**What is expected**
The required output is the lines below from the line containing "The width and height of the screenshot is (966, 757)." to the line containing "The image size is (532, 355).", inclusive, retyped exactly. No other lines belong in it.

**Raw data**
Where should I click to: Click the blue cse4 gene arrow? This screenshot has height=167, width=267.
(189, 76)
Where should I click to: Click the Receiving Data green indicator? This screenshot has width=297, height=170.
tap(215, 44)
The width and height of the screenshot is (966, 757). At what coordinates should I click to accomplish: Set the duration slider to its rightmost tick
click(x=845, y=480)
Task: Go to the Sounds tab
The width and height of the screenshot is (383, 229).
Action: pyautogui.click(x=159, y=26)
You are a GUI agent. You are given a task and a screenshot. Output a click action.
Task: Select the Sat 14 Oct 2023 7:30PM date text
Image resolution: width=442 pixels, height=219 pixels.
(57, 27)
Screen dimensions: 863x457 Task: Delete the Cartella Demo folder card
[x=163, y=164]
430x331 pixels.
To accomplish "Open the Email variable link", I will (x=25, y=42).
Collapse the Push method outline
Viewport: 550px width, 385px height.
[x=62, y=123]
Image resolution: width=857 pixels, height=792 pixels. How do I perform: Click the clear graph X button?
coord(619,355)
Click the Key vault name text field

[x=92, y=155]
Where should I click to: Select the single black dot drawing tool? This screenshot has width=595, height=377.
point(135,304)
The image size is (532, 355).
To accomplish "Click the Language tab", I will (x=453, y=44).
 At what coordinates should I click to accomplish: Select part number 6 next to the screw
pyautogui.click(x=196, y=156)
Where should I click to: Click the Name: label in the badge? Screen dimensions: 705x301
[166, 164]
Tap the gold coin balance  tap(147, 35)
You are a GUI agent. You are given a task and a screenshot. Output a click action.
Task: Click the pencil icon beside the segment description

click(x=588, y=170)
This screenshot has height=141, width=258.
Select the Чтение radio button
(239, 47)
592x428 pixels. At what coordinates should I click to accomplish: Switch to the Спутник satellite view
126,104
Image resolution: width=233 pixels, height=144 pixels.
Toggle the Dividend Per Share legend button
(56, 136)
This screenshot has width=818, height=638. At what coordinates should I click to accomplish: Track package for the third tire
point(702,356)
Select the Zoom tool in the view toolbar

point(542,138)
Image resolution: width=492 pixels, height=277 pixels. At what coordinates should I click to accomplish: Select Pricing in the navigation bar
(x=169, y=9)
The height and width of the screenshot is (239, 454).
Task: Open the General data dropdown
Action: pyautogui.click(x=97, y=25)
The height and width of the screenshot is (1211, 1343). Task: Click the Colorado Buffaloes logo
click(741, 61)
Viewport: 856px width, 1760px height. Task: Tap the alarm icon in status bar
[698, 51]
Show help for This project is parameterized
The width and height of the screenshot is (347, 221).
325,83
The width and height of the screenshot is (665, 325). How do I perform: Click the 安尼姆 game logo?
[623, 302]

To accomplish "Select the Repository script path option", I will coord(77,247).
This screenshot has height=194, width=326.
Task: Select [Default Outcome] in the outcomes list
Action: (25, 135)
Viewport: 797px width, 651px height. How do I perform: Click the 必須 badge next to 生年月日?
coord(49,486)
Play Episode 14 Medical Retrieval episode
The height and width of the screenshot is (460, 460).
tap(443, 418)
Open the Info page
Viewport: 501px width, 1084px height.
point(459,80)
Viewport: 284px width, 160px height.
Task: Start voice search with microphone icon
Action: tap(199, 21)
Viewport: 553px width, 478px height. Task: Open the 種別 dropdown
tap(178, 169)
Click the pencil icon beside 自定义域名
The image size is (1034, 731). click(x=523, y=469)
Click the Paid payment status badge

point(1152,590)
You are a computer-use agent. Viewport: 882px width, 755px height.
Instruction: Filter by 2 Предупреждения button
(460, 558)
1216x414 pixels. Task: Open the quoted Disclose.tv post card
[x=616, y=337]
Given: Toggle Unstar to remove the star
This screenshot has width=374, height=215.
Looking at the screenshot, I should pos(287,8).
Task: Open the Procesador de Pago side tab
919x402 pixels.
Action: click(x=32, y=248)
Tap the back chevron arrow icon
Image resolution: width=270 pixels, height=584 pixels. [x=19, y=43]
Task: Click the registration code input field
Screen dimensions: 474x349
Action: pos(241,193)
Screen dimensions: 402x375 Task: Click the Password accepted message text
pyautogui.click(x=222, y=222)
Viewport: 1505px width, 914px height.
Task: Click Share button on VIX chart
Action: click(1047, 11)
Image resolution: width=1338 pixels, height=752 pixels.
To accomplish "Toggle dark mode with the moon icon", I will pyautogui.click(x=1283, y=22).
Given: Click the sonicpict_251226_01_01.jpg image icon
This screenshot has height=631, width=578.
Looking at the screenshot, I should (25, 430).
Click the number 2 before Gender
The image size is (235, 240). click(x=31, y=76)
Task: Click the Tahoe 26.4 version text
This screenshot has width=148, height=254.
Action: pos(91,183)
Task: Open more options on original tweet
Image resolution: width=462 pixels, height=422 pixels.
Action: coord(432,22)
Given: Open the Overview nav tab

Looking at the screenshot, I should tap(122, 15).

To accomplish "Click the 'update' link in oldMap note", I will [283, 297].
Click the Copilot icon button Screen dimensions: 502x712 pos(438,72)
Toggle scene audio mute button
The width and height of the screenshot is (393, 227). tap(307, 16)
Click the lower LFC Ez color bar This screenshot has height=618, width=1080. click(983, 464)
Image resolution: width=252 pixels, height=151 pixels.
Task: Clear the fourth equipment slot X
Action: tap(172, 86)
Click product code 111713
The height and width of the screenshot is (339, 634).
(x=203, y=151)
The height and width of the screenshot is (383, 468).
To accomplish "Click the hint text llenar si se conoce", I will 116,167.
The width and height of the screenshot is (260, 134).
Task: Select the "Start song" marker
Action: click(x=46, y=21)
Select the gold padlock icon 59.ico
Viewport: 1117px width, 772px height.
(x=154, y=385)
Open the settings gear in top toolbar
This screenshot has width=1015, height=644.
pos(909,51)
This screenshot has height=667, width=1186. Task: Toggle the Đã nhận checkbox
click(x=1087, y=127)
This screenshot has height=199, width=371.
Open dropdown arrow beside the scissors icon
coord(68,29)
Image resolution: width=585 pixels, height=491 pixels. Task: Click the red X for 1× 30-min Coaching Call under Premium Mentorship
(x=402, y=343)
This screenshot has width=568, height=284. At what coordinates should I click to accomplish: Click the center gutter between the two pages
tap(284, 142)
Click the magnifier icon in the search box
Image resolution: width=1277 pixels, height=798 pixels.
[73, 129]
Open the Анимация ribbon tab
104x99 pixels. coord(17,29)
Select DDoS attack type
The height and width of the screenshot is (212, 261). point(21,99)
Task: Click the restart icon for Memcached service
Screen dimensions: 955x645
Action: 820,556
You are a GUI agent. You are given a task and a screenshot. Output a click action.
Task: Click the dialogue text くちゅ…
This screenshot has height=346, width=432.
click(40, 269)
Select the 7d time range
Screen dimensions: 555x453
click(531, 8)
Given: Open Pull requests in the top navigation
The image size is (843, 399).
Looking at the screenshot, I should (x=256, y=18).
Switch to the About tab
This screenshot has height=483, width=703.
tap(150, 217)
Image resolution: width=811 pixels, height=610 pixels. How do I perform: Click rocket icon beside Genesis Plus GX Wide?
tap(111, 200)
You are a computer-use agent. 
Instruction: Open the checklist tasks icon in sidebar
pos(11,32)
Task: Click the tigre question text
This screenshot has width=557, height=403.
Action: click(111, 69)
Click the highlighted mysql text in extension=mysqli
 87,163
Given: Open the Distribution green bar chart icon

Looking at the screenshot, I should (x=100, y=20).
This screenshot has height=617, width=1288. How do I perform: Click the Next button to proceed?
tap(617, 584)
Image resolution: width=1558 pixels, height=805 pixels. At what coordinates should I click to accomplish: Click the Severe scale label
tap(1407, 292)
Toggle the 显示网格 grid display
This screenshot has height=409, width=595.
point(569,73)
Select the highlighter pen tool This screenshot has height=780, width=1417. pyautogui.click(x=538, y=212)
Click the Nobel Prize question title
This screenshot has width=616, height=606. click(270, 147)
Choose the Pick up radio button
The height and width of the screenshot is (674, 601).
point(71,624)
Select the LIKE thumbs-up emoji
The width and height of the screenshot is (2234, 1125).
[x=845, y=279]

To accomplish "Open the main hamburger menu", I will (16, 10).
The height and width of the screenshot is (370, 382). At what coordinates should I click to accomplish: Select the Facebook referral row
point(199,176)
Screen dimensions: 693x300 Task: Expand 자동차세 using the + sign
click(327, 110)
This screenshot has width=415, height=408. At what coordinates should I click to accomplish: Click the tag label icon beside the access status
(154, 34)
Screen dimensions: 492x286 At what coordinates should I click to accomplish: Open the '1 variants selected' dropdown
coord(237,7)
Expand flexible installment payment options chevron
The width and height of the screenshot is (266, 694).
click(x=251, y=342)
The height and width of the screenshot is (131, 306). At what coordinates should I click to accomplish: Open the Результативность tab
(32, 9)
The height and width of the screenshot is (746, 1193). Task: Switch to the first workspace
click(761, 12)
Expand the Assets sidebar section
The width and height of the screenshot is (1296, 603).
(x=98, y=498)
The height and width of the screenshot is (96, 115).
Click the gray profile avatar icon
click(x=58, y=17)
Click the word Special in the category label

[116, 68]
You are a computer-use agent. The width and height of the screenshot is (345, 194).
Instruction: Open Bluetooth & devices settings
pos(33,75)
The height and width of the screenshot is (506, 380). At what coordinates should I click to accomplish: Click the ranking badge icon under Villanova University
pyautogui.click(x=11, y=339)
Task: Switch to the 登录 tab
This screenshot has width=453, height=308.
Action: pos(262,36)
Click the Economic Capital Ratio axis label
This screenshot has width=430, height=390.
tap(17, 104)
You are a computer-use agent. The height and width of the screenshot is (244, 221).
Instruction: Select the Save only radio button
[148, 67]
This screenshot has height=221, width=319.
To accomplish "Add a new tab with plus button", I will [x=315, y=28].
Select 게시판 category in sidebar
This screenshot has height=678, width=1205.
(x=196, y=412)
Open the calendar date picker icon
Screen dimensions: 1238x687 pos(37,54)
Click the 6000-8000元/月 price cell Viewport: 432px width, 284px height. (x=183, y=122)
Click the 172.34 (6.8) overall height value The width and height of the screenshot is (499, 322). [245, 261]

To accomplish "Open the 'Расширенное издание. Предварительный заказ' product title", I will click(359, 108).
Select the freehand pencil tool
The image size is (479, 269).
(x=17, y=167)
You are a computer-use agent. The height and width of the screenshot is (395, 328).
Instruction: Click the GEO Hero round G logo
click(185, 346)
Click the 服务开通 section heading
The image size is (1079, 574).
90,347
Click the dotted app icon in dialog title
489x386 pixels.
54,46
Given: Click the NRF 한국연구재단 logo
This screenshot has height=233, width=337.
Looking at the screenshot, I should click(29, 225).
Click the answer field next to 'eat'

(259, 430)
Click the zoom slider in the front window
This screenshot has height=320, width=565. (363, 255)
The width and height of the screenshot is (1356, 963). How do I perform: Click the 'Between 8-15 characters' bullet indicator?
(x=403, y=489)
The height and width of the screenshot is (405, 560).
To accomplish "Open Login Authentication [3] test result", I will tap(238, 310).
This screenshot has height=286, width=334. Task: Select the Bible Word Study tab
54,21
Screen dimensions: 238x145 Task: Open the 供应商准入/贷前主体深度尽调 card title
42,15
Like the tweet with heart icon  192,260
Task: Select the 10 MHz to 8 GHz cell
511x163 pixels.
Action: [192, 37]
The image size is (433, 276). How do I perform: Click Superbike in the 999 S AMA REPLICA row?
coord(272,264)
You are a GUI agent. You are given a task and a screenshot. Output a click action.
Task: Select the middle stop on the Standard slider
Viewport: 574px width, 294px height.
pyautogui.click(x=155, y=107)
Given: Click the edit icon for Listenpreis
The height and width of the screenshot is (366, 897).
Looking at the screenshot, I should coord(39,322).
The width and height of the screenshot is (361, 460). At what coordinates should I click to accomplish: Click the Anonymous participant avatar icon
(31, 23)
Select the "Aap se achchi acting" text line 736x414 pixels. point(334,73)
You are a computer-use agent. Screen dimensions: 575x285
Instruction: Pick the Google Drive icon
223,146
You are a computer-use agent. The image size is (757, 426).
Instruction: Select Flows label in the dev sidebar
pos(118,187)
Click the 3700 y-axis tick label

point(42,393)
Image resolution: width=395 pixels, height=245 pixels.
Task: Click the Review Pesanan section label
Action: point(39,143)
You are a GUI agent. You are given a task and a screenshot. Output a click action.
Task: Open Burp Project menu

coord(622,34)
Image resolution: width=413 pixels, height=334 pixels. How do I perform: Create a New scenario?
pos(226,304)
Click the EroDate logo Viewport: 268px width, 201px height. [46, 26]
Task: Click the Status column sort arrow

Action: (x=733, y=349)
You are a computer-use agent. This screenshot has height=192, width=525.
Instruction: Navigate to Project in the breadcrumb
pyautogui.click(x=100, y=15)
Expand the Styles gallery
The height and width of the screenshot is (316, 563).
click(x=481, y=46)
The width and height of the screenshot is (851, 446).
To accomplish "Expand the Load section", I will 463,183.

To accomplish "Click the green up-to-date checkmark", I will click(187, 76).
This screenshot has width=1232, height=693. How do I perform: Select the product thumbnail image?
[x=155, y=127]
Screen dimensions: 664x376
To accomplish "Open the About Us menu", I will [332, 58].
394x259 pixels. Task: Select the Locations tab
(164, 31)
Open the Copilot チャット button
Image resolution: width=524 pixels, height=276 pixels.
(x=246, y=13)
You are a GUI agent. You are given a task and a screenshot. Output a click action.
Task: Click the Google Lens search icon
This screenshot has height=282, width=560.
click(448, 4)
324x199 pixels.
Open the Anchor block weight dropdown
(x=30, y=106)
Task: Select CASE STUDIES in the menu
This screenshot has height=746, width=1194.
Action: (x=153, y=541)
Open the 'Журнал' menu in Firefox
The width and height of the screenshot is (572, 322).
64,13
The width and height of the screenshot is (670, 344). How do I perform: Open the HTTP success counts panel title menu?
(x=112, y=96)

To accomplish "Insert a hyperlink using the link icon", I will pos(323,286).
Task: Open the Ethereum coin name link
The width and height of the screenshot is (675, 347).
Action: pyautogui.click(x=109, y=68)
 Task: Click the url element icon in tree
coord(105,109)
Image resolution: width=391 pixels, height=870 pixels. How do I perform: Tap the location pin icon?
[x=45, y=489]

**Answer to this exercise**
The width and height of the screenshot is (966, 757). At what coordinates should I click to accomplish: Set the duration slider to its rightmost tick
click(x=845, y=480)
Task: Go to the Sounds tab
The width and height of the screenshot is (383, 229).
Action: pyautogui.click(x=159, y=26)
You are a GUI agent. You are given a task and a screenshot. Output a click action.
Task: Select the Sat 14 Oct 2023 7:30PM date text
Image resolution: width=442 pixels, height=219 pixels.
(57, 27)
Screen dimensions: 863x457 Task: Delete the Cartella Demo folder card
[x=163, y=164]
430x331 pixels.
To accomplish "Open the Email variable link", I will (x=25, y=42).
Collapse the Push method outline
Viewport: 550px width, 385px height.
[x=62, y=123]
Image resolution: width=857 pixels, height=792 pixels. How do I perform: Click the clear graph X button?
coord(619,355)
Click the Key vault name text field

[x=92, y=155]
Where should I click to: Select the single black dot drawing tool? This screenshot has width=595, height=377.
point(135,304)
The image size is (532, 355).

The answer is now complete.